The Hubert test has been applied in the anthropological literature in two partially incompatible ways. As applied by Konigsberg (1990) Konigsberg:1990, following Hubert (1985) Hubert:1985, the vector of temporal ranks is centered on zero (i.e., the values are ... -2, -1, 0, 1, 2 ...). But as applied by Leigh (1992) Leigh:1992 and Elton et al (2001) Elton:2001, the temporal ranks are simple ordinal ranks (i.e., 1, 2, 3, ...). These two alternatives are mathematically equivalent for performing a one-tailed test. But while the first alternative (zero-centered ranks) readily admits a two-tailed test, the second alternative requires a bit more algorithmic complexity for a two-tailed test. Elton et al (2001) Elton:2001 and Leigh (1992) Leigh:1992 did not report whether their tests are one- or two-tailed; following the procedures they described will result in a one-tailed test. Wood et al. (1994) Wood:stasis:1994 also applied the Hubert test to test for trends in dental characters of A. boisei, citing Leigh (1992) Leigh:1992; these authors also did not specify whether they performed one-tailed or two-tailed tests. Lockwood (2000) Lockwood:2000 employed the Hubert test (there called the Γ statistic), and explicitly described a two-tailed approach. One-tailed tests ignore the strength of any negative associations in the permuted samples, and therefore lead to incorrect assessments of statistical significance. The current study applies only two-tailed tests of the null hypothesis of no trend.

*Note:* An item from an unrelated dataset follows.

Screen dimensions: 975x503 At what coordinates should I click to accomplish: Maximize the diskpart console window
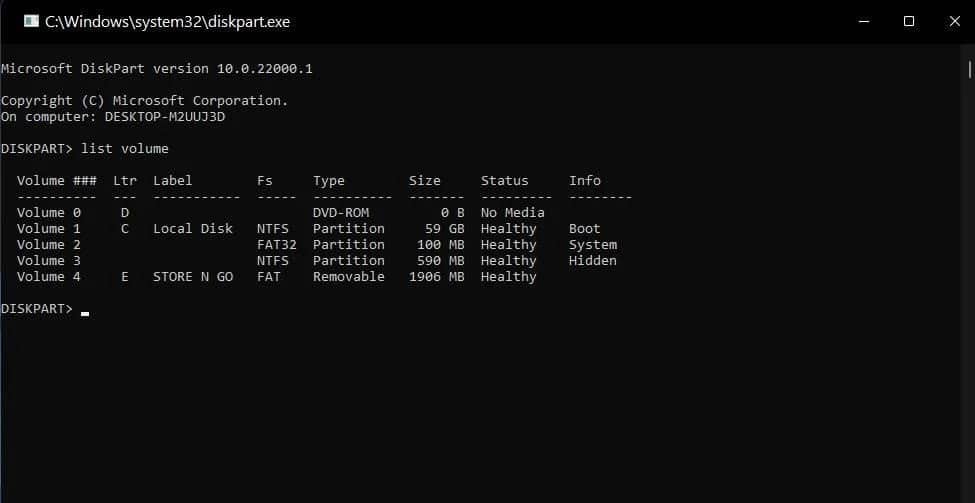point(909,21)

Test 1: Lower estimate for KNM-WT 17400

Falk et al (2000) Falk:2000 argued that smaller estimates are more accurate for several robust australopithecine specimens, and the smaller estimates were generally used by Elton et al (2001) Elton:2001. One exception is KNM-WT 17400, for which Elton et al (2001) Elton:2001 used the highest estimate of 500 ml Brown:1993, even though both Holloway (1988) Holloway:robust:1988 and Falk et al (2000) Falk:2000 adopted much lower estimates, between 390 and 400 ml. This smaller estimate would make KNM-WT 17400 the smallest member of the sample. A small size for this specimen at the center of the species' time range increases overall sample variability and decreases the relative contribution of early specimens to that variability. This makes KNM-WT 17400 very important to any test of a trend.

As a preliminary step, I recalculated Spearman's ρ and the Hubert test statistic Γ for the sample of Elton et al (2001) Elton:2001, using the smaller 390 ml estimate for KNM-WT 17400. This replicates the methods of that study, except for the change in size of the single KNM-WT 17400 specimen.

Test 2: Model-based simulation values

A difficulty of the A. boisei sample is the non-independence of estimates. Less complete specimens have been reconstructed using explicit information from more complete endocasts, chiefly Sts 5 and OH 5. The sample should therefore have reduced variation compared to a sample of intact crania. A reduced variance may increase the chance that a null hypothesis of stasis will be falsely rejected. This is a context in which randomization tests are potentially invalid: they do not assume a statistical distribution, but they do assume independence.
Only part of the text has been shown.